This is a benchmark for TRL. Here we show the command to run it in a slurm cluster, but it can be easily adapted to run locally.
There are several benchmark axes we want to explore:
- w/ different models (gpt2, gpt2-xl, falcon, llama2)
- key research engineering questions
- how do different model sizes scale?
- given that the preference labels come from a source model
M_s
(e.g., gpt2), how does that affect the performance of a target modelM_t
(e.g., falcon, gptj, llama2)?- This is actually an important assumption we have been operating.

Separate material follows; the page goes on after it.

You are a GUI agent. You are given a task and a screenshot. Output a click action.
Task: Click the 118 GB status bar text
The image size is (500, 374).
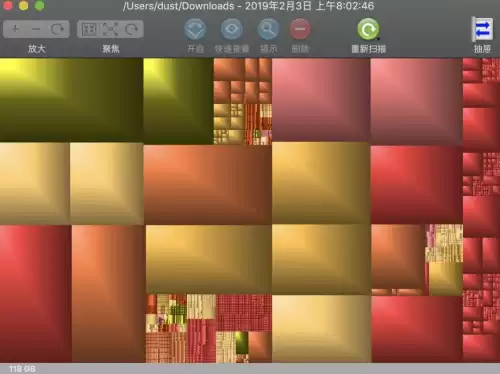coord(22,369)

- key research engineering questions
- w/ and w/o gradient accumulation / multi-GPU
- key research engineering question: do we need to whiten advantage across the entire batch?
- w/ and w/o peft
- key research engineering question: how well does PEFT work with RL
- w/ and w/o quantization or 4 bits
- key research engineering question: how well does quantization work with RL training
- w/ and w/o deepspeed
- sanity check to make sure it works.
- w/ different datasets
- TRL’s typical imdb sentiment
- OAI’s sentiment dataset (https://github.com/openai/lm-human-preferences)

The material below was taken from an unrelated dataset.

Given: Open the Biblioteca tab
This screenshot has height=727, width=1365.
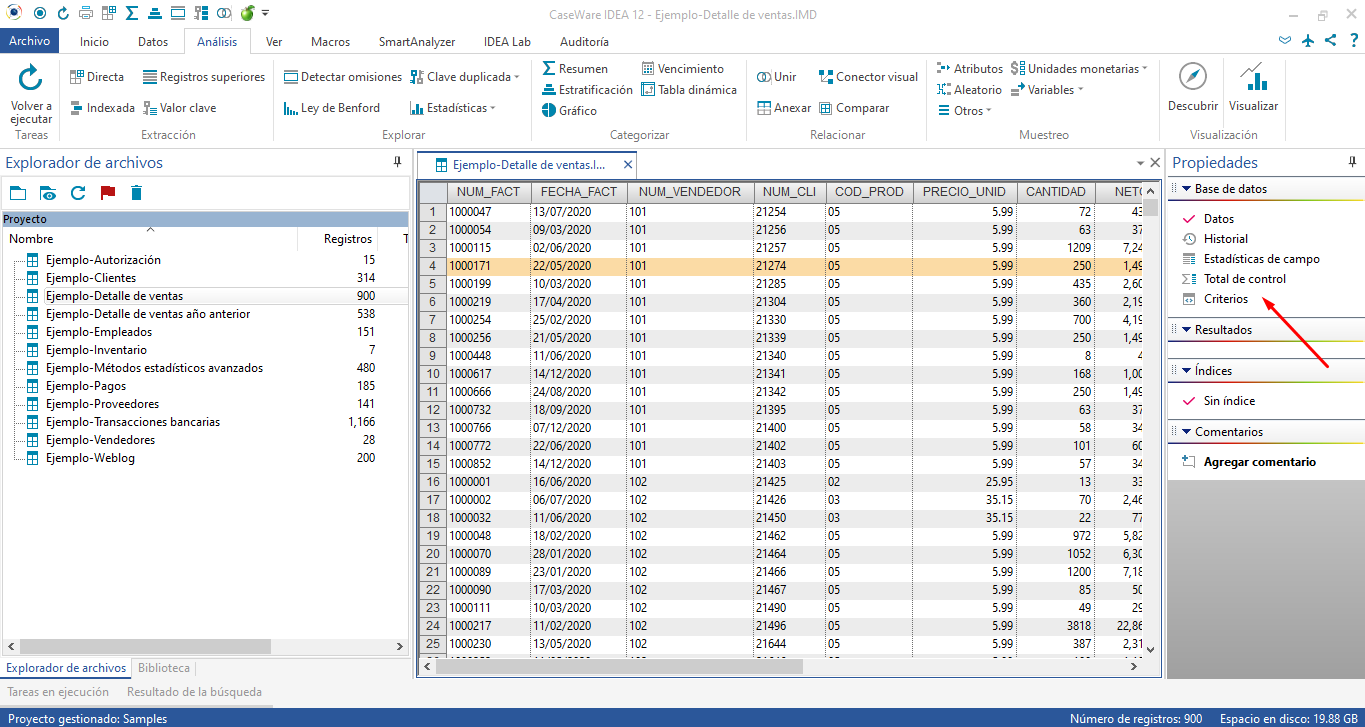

- summarize from feedback ( https://github.com/openai/summarize-from-feedback)
- helpfulness vs harmlessness (https://huggingface.co/datasets/Anthropic/hh-rlhf)

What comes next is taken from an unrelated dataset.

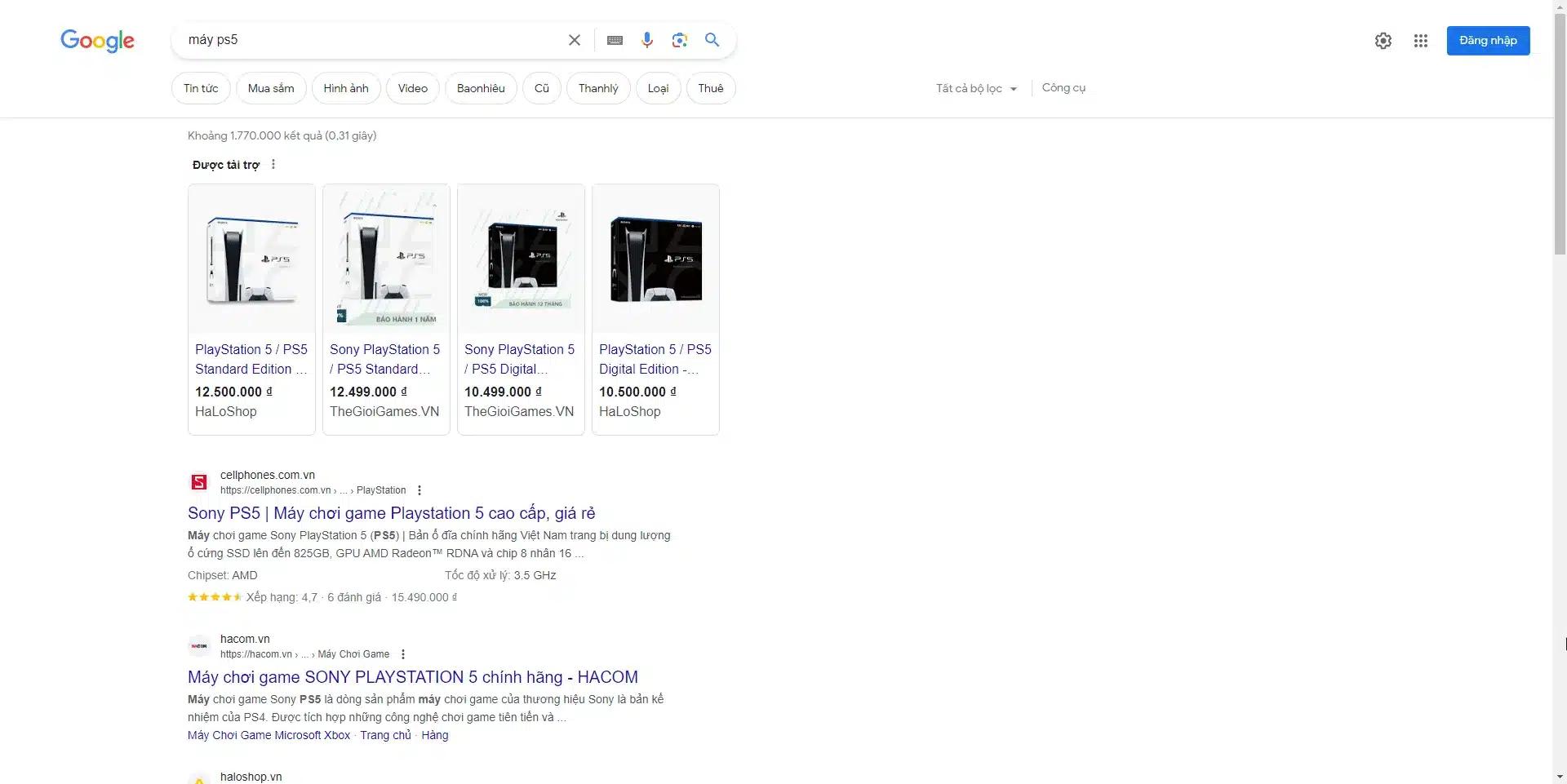This screenshot has width=1567, height=784.
Task: Open 'Sony PS5 | Máy chơi game Playstation 5' link
Action: click(x=391, y=513)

export WANDB_ENTITY=huggingface
python benchmark/benchmark.py \
--command "python examples/scripts/sentiment_tuning.py --ppo_config.log_with wandb" \
--num-seeds 5 \
--start-seed 1 \
--workers 10 \
--slurm-nodes 1 \
--slurm-gpus-per-task 1 \
--slurm-ntasks 1 \
--slurm-total-cpus 12 \
--slurm-template-path benchmark/trl.slurm_template
python benchmark/benchmark.py \
--command "python examples/scripts/sentiment_tuning.py --ppo_config.exp_name sentiment_tuning_step_grad_accu --ppo_config.mini_batch_size 1 --ppo_config.gradient_accumulation_steps 128 --ppo_config.log_with wandb" \
--num-seeds 5 \
--start-seed 1 \
--workers 10 \
--slurm-nodes 1 \
--slurm-gpus-per-task 1 \
--slurm-ntasks 1 \
--slurm-total-cpus 12 \
--slurm-template-path benchmark/trl.slurm_template
python benchmark/benchmark.py \
--command "python examples/scripts/sentiment_tuning.py --ppo_config.exp_name sentiment_tuning_gpt2 --ppo_config.log_with wandb" \
--num-seeds 5 \
--start-seed 1 \
--workers 10 \
--slurm-nodes 1 \
--slurm-gpus-per-task 1 \
--slurm-ntasks 1 \
--slurm-total-cpus 12 \
--slurm-template-path benchmark/trl.slurm_template
python benchmark/benchmark.py \
--command "python examples/scripts/sentiment_tuning.py --ppo_config.exp_name sentiment_tuning_gpt2xl_grad_accu --ppo_config.model_name gpt2-xl --ppo_config.mini_batch_size 16 --ppo_config.gradient_accumulation_steps 8 --ppo_config.log_with wandb" \
--num-seeds 5 \
--start-seed 1 \
--workers 10 \
--slurm-nodes 1 \
--slurm-gpus-per-task 1 \
--slurm-ntasks 1 \
--slurm-total-cpus 12 \
--slurm-template-path benchmark/trl.slurm_template
python benchmark/benchmark.py \
--command "python examples/scripts/sentiment_tuning.py --ppo_config.exp_name sentiment_tuning_falcon_rw_1b --ppo_config.model_name tiiuae/falcon-rw-1b --ppo_config.log_with wandb" \
--num-seeds 5 \
--start-seed 1 \
--workers 10 \
--slurm-nodes 1 \
--slurm-gpus-per-task 1 \
--slurm-ntasks 1 \
--slurm-total-cpus 12 \
--slurm-template-path benchmark/trl.slurm_template
python benchmark/benchmark.py \
--command "python examples/scripts/sentiment_tuning.py --ppo_config.exp_name sentiment_tuning_peft --use_peft --ppo_config.log_with wandb" \
--num-seeds 5 \
--start-seed 1 \
--workers 10 \
--slurm-nodes 1 \
--slurm-gpus-per-task 1 \
--slurm-ntasks 1 \
--slurm-total-cpus 12 \
--slurm-template-path benchmark/trl.slurm_template